A PHP profiler (such as Xdebug) can be used to gather information on how long various functions execute in a script. With that information, you could see how much time is spent in the functions each plugin defines. Since none is installed on the X10 hosts (and never will be; profilers aren't for production servers), you'd need to set up your own server to use one.
Since what you really need is a way of getting information at the moment WP reaches the resource usage limits, I doubt the above will be very helpful. The surest way is to start with no (or very few) plug-ins enabled, then enable one every other week.

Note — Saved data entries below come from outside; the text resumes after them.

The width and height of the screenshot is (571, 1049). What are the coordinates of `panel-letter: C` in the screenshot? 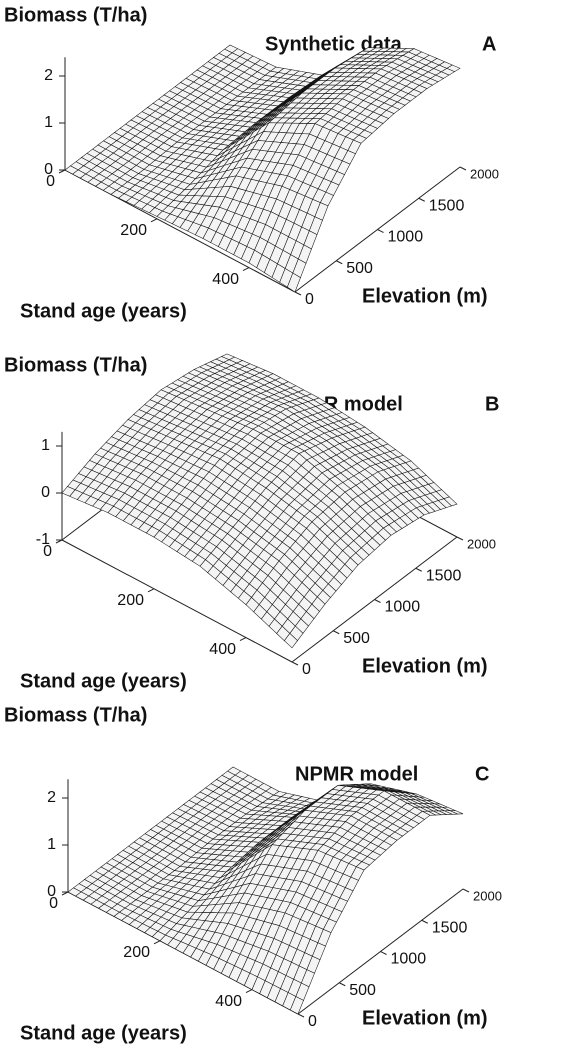 It's located at (482, 774).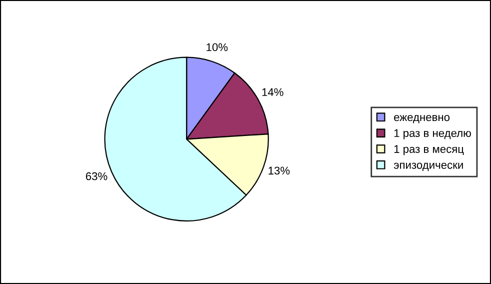  I want to click on data-label: 13%, so click(279, 170).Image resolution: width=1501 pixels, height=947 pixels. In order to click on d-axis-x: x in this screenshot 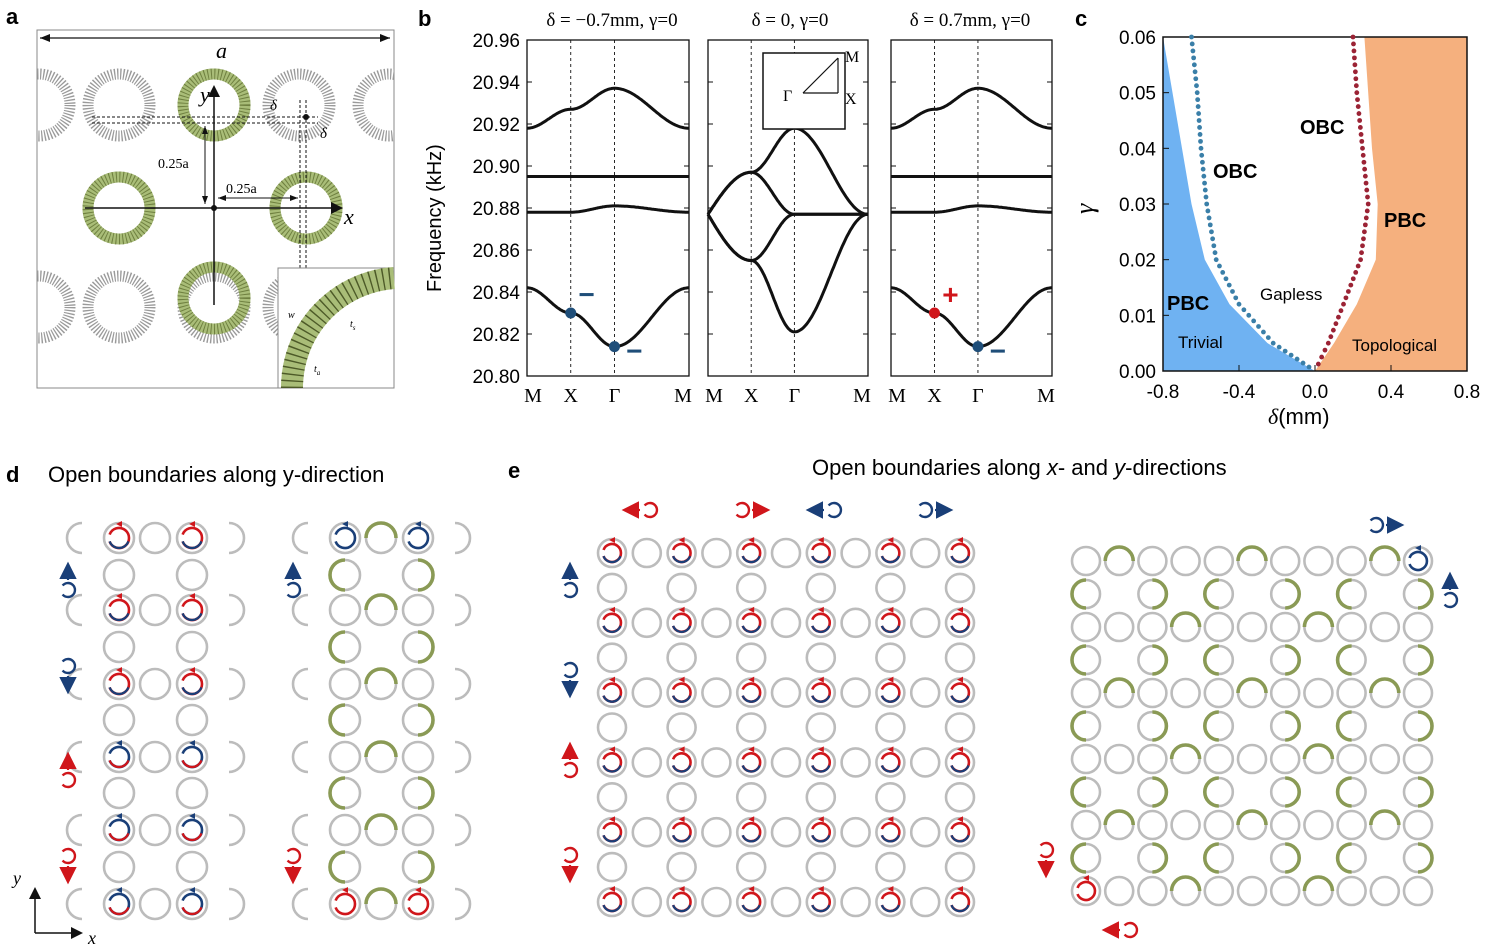, I will do `click(92, 938)`.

You could enable (then disable) more than one at each step, going for a binary search approach, but that will cause quite a few suspensions.

Originally Posted by
vekou
- I know that memory is not the only resource that is counted in the limit, i think it also includes the time a script is run, etc. What other resources are included in the limit and what those limits are?
The number of processes running under your account, the total time your processes run in a given period and the total percent of CPU usage are also monitored.
In mid 2009, the limits were:- 25% CPU
- 5% memory (eg 400 MB)
- 240 seconds of CPU time per hour
- 20 concurrent processes executing
If anyone (hi, admins) knows if these are the current values, it would be useful information to add to the HRU wiki page.

Originally Posted by
vekou
- I've noticed that everytime I get suspended, after unsuspending myself, I notice a few spams awaiting for moderation that weren't caught by Akismet. If Akismet is down and spam comments keep flooding in, will this hit the High Resource Limit since the script will probably keep on trying to contact the Akismet server?
It looks as though Akismet retries every 20 minutes. The retry function itself (take a look at akismet_cron_recheck) doesn't do too much. If there are a huge number of comments, it will have an impact, but shouldn't otherwise. You could add a LIMIT clause to akismet_cron_recheck's $comment_errors query to put a cap on the number of outstanding comments to process at any one go. For example:
Code:
SELECT comment_id
FROM {$wpdb->prefix}commentmeta
WHERE meta_key = 'akismet_error'
LIMIT 20
You could make the limit configurable via a plugin option.
PHP Code:
$comment_errors = $wpdb->get_col( $wpdb->prepare("
SELECT comment_id
FROM {$wpdb->prefix}commentmeta
WHERE meta_key = 'akismet_error'
LIMIT %d
", get_option('akismet_retry_comment_limit')) );
You'd also need to update akismet_conf in the plugin's admin.php to both handle changes to the new option and to display a form input for the option. To add the option itself, your best bet is probably a call to register_setting in akismet_admin_init in admin.php. I don't write WP plugins, so there might be a necessary alteration I'm leaving out.

Originally Posted by
vekou
Yes. More than many posters.
Some other thoughts on resolving this:
Resource spikes (especially ones that only happen every few days to a week) might be caused by spider crawls. Add a robots.txt to limit what spiders access.
Caching plugins can help, but only if properly configured for your site.